What you will do.
Retyping the data exactly is the task. Include every line.

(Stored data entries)
####################

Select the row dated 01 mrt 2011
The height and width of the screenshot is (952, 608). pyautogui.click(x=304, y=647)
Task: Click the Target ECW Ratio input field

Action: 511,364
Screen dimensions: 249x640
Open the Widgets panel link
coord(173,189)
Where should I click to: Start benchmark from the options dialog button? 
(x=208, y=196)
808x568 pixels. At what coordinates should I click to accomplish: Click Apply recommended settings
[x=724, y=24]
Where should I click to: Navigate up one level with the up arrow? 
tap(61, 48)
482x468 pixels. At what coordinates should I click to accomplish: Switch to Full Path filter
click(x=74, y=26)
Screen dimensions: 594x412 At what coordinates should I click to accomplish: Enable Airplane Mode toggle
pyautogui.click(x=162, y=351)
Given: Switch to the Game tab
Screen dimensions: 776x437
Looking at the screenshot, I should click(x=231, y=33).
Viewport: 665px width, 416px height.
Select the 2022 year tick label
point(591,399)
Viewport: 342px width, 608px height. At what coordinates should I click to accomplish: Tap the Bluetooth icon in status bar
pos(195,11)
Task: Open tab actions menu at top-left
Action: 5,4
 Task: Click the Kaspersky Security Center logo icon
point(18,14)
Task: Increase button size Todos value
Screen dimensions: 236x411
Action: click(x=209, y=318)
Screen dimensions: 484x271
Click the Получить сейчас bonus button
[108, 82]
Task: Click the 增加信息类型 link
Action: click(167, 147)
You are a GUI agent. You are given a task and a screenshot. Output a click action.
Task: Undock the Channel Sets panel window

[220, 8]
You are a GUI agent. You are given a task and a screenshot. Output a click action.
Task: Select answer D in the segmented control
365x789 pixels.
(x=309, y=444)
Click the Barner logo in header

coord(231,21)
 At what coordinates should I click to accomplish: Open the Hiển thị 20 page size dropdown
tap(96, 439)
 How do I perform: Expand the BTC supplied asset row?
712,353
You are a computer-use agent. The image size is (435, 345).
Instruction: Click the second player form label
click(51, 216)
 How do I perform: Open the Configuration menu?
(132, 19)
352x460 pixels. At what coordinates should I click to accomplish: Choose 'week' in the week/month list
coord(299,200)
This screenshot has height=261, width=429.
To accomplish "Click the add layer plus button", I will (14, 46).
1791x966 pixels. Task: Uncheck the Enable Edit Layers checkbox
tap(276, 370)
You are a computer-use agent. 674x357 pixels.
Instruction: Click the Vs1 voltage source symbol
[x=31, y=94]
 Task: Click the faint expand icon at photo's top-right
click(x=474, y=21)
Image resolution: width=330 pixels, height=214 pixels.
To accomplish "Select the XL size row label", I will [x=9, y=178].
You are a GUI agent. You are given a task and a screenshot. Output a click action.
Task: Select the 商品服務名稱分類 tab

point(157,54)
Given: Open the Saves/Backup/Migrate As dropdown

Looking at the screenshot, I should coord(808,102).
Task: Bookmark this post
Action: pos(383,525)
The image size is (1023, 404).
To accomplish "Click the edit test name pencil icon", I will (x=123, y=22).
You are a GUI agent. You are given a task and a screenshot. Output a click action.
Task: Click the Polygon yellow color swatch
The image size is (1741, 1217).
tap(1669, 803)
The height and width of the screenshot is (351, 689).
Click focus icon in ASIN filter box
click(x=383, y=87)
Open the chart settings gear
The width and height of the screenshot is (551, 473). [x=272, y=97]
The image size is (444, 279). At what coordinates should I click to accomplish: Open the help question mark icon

####################

Output for this task.
Select the row dated 01 mrt 2011
The height and width of the screenshot is (952, 608). pyautogui.click(x=304, y=647)
Task: Click the Target ECW Ratio input field

Action: 511,364
Screen dimensions: 249x640
Open the Widgets panel link
coord(173,189)
Where should I click to: Start benchmark from the options dialog button? 
(x=208, y=196)
808x568 pixels. At what coordinates should I click to accomplish: Click Apply recommended settings
[x=724, y=24]
Where should I click to: Navigate up one level with the up arrow? 
tap(61, 48)
482x468 pixels. At what coordinates should I click to accomplish: Switch to Full Path filter
click(x=74, y=26)
Screen dimensions: 594x412 At what coordinates should I click to accomplish: Enable Airplane Mode toggle
pyautogui.click(x=162, y=351)
Given: Switch to the Game tab
Screen dimensions: 776x437
Looking at the screenshot, I should click(x=231, y=33).
Viewport: 665px width, 416px height.
Select the 2022 year tick label
point(591,399)
Viewport: 342px width, 608px height. At what coordinates should I click to accomplish: Tap the Bluetooth icon in status bar
pos(195,11)
Task: Open tab actions menu at top-left
Action: 5,4
 Task: Click the Kaspersky Security Center logo icon
point(18,14)
Task: Increase button size Todos value
Screen dimensions: 236x411
Action: click(x=209, y=318)
Screen dimensions: 484x271
Click the Получить сейчас bonus button
[108, 82]
Task: Click the 增加信息类型 link
Action: click(167, 147)
You are a GUI agent. You are given a task and a screenshot. Output a click action.
Task: Undock the Channel Sets panel window

[220, 8]
You are a GUI agent. You are given a task and a screenshot. Output a click action.
Task: Select answer D in the segmented control
365x789 pixels.
(x=309, y=444)
Click the Barner logo in header

coord(231,21)
 At what coordinates should I click to accomplish: Open the Hiển thị 20 page size dropdown
tap(96, 439)
 How do I perform: Expand the BTC supplied asset row?
712,353
You are a computer-use agent. The image size is (435, 345).
Instruction: Click the second player form label
click(51, 216)
 How do I perform: Open the Configuration menu?
(132, 19)
352x460 pixels. At what coordinates should I click to accomplish: Choose 'week' in the week/month list
coord(299,200)
This screenshot has height=261, width=429.
To accomplish "Click the add layer plus button", I will (14, 46).
1791x966 pixels. Task: Uncheck the Enable Edit Layers checkbox
tap(276, 370)
You are a computer-use agent. 674x357 pixels.
Instruction: Click the Vs1 voltage source symbol
[x=31, y=94]
 Task: Click the faint expand icon at photo's top-right
click(x=474, y=21)
Image resolution: width=330 pixels, height=214 pixels.
To accomplish "Select the XL size row label", I will [x=9, y=178].
You are a GUI agent. You are given a task and a screenshot. Output a click action.
Task: Select the 商品服務名稱分類 tab

point(157,54)
Given: Open the Saves/Backup/Migrate As dropdown

Looking at the screenshot, I should coord(808,102).
Task: Bookmark this post
Action: pos(383,525)
The image size is (1023, 404).
To accomplish "Click the edit test name pencil icon", I will (x=123, y=22).
You are a GUI agent. You are given a task and a screenshot. Output a click action.
Task: Click the Polygon yellow color swatch
The image size is (1741, 1217).
tap(1669, 803)
The height and width of the screenshot is (351, 689).
Click focus icon in ASIN filter box
click(x=383, y=87)
Open the chart settings gear
The width and height of the screenshot is (551, 473). [x=272, y=97]
The image size is (444, 279). At what coordinates should I click to accomplish: Open the help question mark icon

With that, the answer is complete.